Manger Bio et local, c’est l’idéal… pour l’économie locale

Entretien d'un écosystème économique local

Dans le contexte de baisse du nombre d’exploitations agricoles sur le territoire français, le nombre de fermes engagées en agriculture biologique ne cesse de progresser. Ce mode de production participe à la valorisation des territoires puisque des fermes maintiennent ainsi leur activité.

 

L’agriculture biologique créatrice d’emploi

À surface égale, une ferme bio nécessite davantage de main-d’œuvre qu’une ferme conventionnelle (2,4 unités de travail contre 1,5) (1), participant ainsi au maintien d’une économie locale et rurale.

A titre d’exemple, le secteur viticole emploie deux fois plus de personnes  en exploitation biologique qu’en exploitation conventionnelle.

 

Les bienfaits collatéraux de l’agriculture biologique pour l’économie locale

En plus d’une main-d’œuvre plus nombreuse sur les exploitations biologiques, l’agriculture biologique favorise le développement d’un «écosystème économique local ». Ainsi, un exploitant bio sur quatre transforme sa production à la ferme, en totalité ou en partie.
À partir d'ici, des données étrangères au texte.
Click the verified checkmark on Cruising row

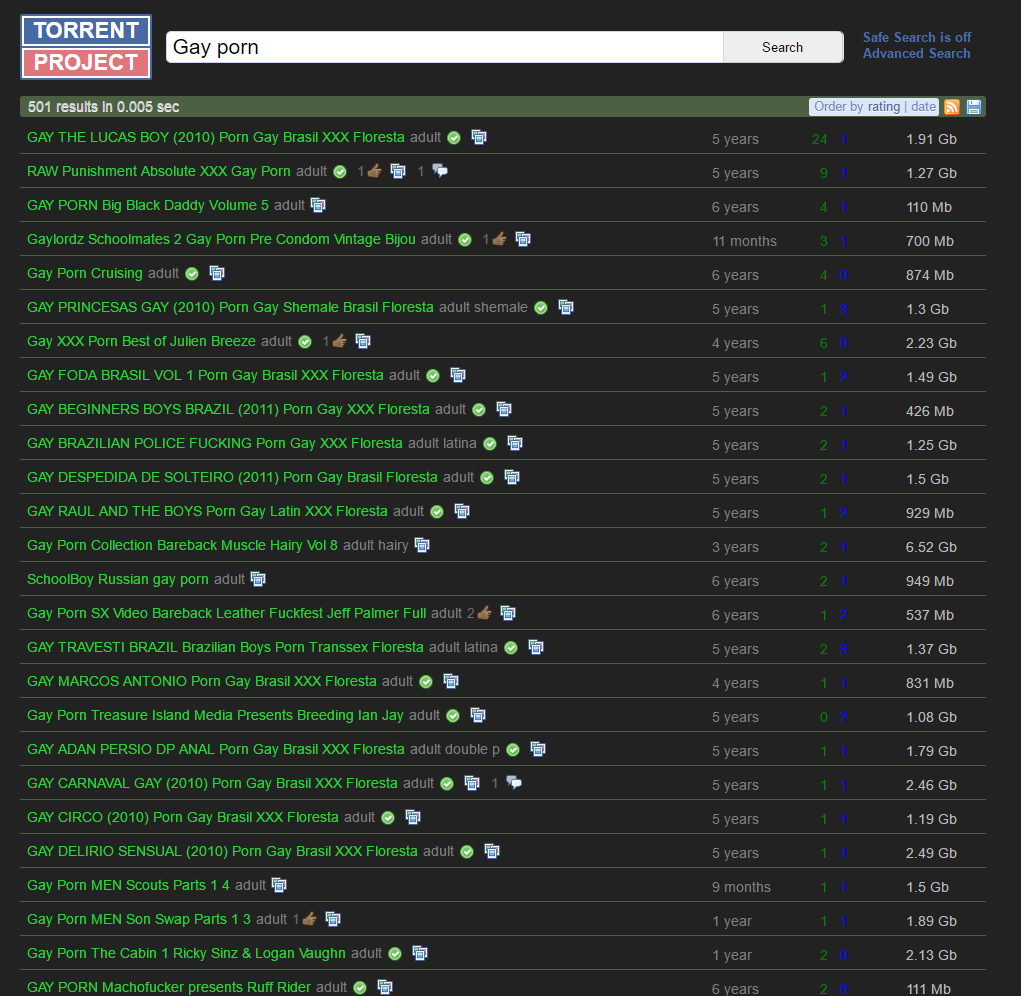tap(192, 273)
Cette activité génère donc une vraie plus-value pour l’attractivité touristique des territoires. La transformation des matières premières en dehors de l’exploitation est basée sur un réseau de PME dynamique et créateur d’emplois. Sans oublier le secteur de la distribution, avec notamment les magasins spécialisés qui se sont considérablement développés depuis ces dernières années.